### PAGE ###
On Thu, Dec 05, 2019 at 04:12:26PM -0800, Daniel Xu wrote:
> Last-branch-record is an intel CPU feature that can be configured to
> record certain branches that are taken during code execution. This data
> is particularly interesting for profile guided optimizations. perf has
> had LBR support for a while but the data collection can be a bit coarse
> grained.
> 
> We (Facebook) have recently run a lot of experiments with feeding
> filtered LBR data to various PGO pipelines. We've seen really good
> results (+2.5% throughput with lower cpu util and lower latency) by
> feeding high request latency LBR branches to the compiler on a
> request-oriented service. We used bpf to read a special request context
> ID (which is how we associate branches with latency) from a fixed
> userspace address. Reading from the fixed address is why bpf support is
> useful.
> 
> Aside from this particular use case, having LBR data available to bpf
> progs can be useful to get stack traces out of userspace applications
> that omit frame pointers.
> 
> This patch adds support for LBR data to bpf perf progs.
> 
> Some notes:
> * We use `__u64 entries[BPF_MAX_LBR_ENTRIES * 3]` instead of
>   `struct perf_branch_entry[BPF_MAX_LBR_ENTRIES]` because checkpatch.pl
>   warns about including a uapi header from another uapi header
> 
> * We define BPF_MAX_LBR_ENTRIES as 32 (instead of using the value from
>   arch/x86/events/perf_events.h) because including arch specific headers
>   seems wrong and could introduce circular header includes.
### LISTED ENTRIES ###
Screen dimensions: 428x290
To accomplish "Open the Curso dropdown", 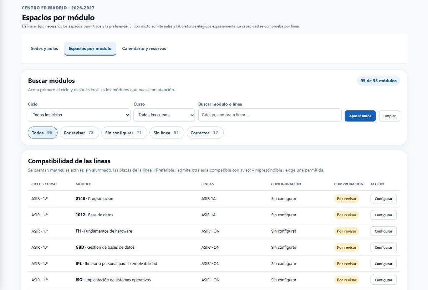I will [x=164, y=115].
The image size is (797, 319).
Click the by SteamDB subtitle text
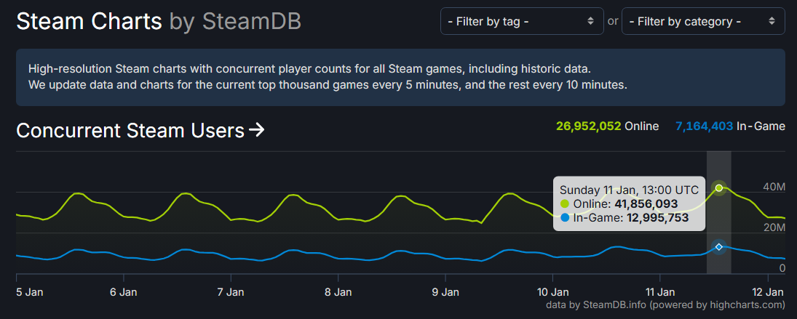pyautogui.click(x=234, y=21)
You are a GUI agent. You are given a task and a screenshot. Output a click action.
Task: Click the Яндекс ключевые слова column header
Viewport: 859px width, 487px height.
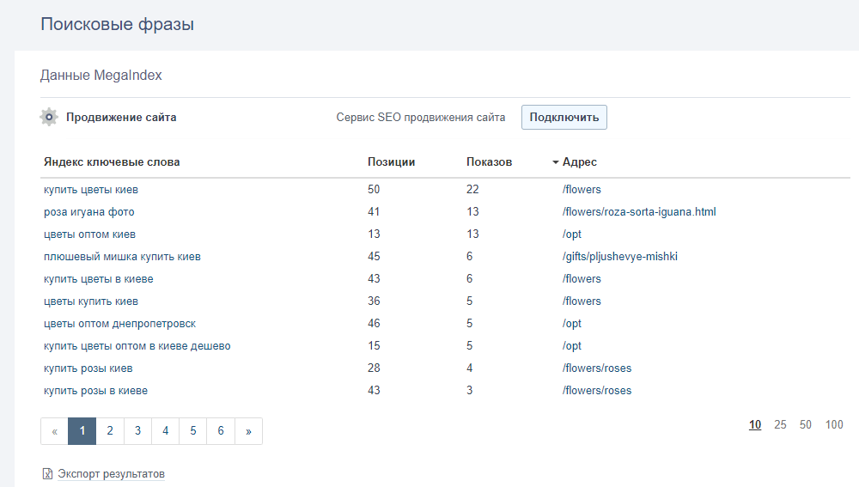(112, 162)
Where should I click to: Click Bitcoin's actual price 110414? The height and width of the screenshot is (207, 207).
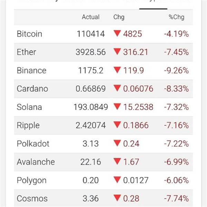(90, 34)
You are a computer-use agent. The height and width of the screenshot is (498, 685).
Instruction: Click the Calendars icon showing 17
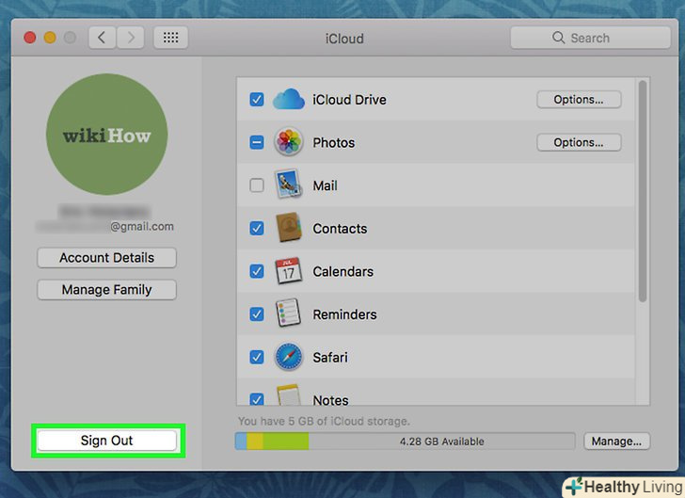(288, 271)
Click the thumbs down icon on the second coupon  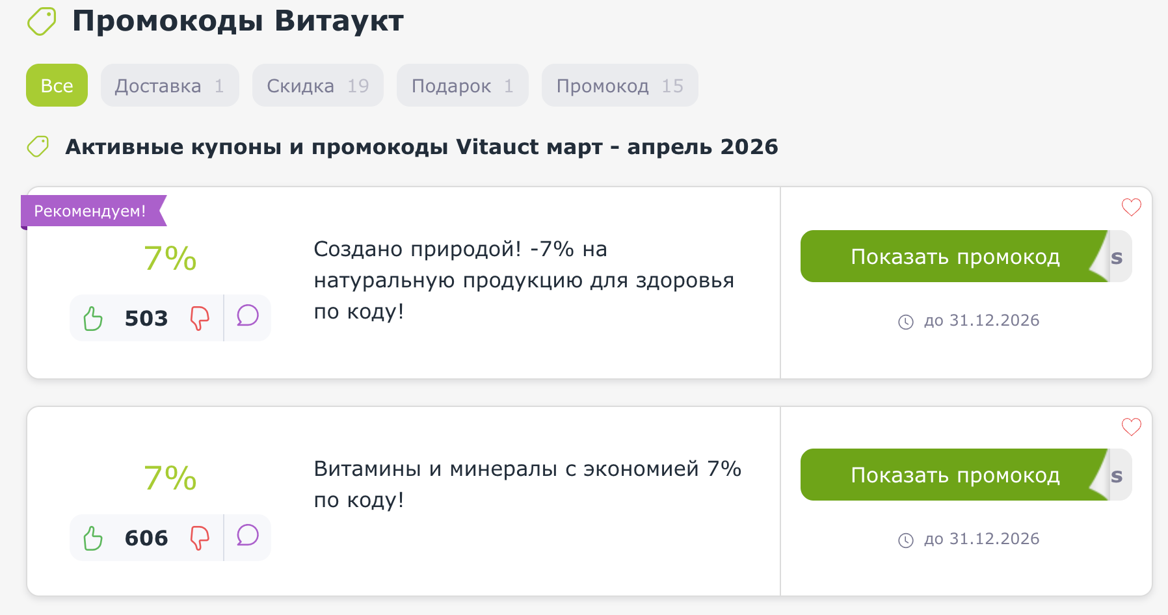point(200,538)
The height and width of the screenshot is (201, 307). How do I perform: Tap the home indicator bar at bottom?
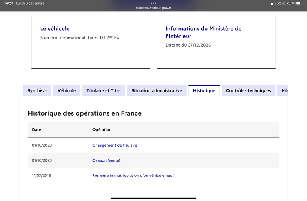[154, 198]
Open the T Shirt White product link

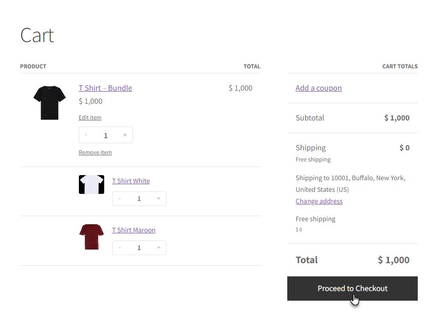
###
◆ WHAT IS REQUIRED
What results does the LBR patch description report from feeding high request latency LBR branches to the compiler on a request-oriented service? The records have no connection to the text on LBR support for bpf perf programs.

◆ RESULT FOR THIS EXERCISE
- +2.5% throughput
- lower cpu util
- lower latency